Kyrgios was fined $US10,000 ($A13,550) by the ATP for an obscene sledge of Stan Wawrinka during a second round match at the Rogers Cup in Montreal.
The 20-year-old has apologised in the face of near-universal criticism but there will be support and not further sanction from Tennis Australia.
Davis Cup captain Wally Masur said the unsavoury incident hadn’t changed his plans for the tie against Britain in Glasgow.
“He’s part of our plans absolutely,” he told Fox Sports.
“How punitive can you be?

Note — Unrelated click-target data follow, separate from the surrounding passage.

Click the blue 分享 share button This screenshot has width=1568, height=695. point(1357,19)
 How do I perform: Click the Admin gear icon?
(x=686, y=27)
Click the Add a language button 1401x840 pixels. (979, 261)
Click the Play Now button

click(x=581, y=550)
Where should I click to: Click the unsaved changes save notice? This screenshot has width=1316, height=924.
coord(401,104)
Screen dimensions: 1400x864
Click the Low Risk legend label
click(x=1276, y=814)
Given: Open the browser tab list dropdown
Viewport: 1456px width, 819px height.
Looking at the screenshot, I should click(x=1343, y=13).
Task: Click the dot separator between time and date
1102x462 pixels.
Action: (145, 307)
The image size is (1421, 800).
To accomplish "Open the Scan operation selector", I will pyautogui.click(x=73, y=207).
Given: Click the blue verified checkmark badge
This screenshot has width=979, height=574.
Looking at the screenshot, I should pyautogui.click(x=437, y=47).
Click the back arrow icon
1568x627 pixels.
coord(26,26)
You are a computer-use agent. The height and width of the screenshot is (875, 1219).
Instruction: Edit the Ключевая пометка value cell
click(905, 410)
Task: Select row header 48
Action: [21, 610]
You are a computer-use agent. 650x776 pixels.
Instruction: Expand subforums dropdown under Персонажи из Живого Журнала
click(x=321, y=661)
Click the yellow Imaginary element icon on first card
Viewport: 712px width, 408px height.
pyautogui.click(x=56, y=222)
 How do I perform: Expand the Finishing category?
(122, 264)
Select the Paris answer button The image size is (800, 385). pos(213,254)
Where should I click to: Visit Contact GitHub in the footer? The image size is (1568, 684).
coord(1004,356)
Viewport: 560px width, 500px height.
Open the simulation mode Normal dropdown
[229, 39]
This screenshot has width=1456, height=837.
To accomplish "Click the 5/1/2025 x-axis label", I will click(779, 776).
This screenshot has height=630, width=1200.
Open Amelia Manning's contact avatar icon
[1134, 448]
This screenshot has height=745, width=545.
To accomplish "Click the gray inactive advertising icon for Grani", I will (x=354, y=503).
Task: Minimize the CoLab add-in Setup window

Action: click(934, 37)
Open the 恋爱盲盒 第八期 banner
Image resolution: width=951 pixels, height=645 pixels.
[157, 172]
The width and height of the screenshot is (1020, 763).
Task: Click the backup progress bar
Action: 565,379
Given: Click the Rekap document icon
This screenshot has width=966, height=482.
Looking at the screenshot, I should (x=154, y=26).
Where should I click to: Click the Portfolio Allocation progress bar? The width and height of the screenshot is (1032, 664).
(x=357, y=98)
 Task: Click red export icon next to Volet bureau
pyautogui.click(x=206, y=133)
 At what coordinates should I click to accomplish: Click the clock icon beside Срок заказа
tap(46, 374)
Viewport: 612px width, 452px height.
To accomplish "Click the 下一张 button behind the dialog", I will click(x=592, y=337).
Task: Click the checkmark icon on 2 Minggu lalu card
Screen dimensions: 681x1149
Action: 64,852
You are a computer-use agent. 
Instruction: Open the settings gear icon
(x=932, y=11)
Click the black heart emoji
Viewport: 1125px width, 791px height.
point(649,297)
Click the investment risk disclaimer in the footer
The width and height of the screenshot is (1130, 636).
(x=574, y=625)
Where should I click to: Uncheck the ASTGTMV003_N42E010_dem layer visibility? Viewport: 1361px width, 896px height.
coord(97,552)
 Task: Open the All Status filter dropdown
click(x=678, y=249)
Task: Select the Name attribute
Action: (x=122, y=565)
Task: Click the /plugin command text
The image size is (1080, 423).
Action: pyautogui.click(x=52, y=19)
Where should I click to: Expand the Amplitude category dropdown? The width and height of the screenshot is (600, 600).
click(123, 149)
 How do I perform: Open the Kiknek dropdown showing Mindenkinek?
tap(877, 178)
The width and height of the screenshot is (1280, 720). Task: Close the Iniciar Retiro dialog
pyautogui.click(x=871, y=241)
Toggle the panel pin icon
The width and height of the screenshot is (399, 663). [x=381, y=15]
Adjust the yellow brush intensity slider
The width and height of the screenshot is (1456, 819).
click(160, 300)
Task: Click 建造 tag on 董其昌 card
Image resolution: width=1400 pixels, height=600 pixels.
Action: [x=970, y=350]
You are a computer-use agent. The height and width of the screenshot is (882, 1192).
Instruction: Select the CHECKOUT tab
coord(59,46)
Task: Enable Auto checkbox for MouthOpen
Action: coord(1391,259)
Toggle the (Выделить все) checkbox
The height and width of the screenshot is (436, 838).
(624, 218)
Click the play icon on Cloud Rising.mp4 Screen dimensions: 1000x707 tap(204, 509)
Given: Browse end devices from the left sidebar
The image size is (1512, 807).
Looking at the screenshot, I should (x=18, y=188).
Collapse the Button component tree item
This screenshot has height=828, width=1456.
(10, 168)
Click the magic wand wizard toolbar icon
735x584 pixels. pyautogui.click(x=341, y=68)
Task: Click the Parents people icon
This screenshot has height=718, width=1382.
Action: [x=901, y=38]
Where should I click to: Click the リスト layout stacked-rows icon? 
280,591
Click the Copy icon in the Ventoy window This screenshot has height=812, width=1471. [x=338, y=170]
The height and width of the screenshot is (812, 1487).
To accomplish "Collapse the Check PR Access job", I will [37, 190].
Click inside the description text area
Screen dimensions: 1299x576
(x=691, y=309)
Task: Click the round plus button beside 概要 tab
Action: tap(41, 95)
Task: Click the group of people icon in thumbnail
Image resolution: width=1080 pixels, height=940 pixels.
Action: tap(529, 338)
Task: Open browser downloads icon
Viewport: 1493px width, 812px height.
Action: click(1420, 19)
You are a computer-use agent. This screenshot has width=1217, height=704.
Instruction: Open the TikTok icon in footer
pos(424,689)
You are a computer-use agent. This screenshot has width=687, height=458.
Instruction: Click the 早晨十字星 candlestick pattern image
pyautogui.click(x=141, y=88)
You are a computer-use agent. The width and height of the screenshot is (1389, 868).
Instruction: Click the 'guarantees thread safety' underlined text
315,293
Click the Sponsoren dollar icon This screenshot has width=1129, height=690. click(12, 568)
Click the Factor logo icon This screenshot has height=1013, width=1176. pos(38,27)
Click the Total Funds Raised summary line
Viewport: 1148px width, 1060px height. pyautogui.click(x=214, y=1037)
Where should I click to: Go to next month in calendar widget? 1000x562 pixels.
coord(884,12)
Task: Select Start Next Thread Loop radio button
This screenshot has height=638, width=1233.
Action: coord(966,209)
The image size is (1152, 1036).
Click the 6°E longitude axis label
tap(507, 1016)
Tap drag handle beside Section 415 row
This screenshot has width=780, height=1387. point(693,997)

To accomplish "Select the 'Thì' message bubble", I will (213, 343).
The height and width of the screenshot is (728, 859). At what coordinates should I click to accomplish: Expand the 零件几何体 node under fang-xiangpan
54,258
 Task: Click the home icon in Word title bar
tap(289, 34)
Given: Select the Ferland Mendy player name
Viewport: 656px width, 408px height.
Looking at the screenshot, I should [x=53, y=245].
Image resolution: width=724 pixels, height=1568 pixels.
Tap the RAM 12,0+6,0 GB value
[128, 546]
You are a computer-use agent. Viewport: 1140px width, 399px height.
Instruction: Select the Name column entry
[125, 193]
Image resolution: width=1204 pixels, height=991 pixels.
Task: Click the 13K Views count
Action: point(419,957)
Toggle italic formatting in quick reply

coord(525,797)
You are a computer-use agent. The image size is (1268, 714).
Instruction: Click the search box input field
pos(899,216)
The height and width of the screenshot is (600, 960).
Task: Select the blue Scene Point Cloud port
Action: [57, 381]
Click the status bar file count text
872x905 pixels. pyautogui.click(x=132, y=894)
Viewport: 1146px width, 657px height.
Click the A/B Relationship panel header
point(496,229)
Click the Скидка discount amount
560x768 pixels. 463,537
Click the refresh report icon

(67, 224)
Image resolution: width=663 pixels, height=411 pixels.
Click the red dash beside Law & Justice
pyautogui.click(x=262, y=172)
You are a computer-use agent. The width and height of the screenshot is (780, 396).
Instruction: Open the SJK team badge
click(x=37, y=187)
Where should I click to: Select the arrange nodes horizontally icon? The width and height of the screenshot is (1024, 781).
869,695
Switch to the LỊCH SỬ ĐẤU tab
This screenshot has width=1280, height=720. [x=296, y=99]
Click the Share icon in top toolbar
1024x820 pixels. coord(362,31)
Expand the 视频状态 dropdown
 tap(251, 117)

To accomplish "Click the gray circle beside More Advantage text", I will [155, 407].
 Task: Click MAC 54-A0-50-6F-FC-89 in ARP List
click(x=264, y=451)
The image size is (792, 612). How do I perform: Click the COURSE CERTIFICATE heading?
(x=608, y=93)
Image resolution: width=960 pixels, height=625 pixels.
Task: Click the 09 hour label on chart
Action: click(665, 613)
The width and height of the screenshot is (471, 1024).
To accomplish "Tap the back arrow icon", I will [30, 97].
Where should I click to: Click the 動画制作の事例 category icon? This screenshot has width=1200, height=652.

At what point do you start to move forward?
“Nick is paying a very heavy price financially, obviously the consequences will go beyond this week, for example amongst his peers on the tour, the ATP player council, they’ll have their say.”
While Kyrgios’ comments have brought him another unwanted moment in the spotlight, Masur said Hewitt was the perfect person to have in his corner.
The 34-year-old Davis Cup captain-in-waiting is in Montreal with the Canberran tyro, combining for an unsuccessful doubles campaign at the Rogers Cup.
While Masur said Hewitt was unhappy that Kyrgios’ slur had stolen the headlines from good Australian performances, he backed the former world No.1 to help bring around public opinion.
“He’s someone that those guys really look up to… he’s someone that can make a difference,” he said.
“We’re looking at a young kid, he’s got enormous potential, he’s a good kid at heart.
“We’re trying to put things in place behind the scenes that can make a difference and help Nick achieve that potential.
“Nick polarises opinion but there’s been a lot of young prodigies come onto tour that have been exactly the same.
“Look at John McEnroe, he was the superbrat ended up becoming one of the most loved players in the game.
“Nick is on a journey… this is all part of a learning curve.”
Kyrgios was stood down from the reverse singles in Australia’s quarter-final win over Kazakhstan in Darwin last month.
Masur said he was “spent” after a physically and emotionally draining Wimbledon campaign.
For all of his support for Kyrgios, Masur said he was most sorry for the targets of his tongue.
“The big pressure was on the third party, was on the girl involved in the sledge … my sympathies lie with her,” he said.
“She doesn’t want to be dragged into this situation and that’s very unfortunate.”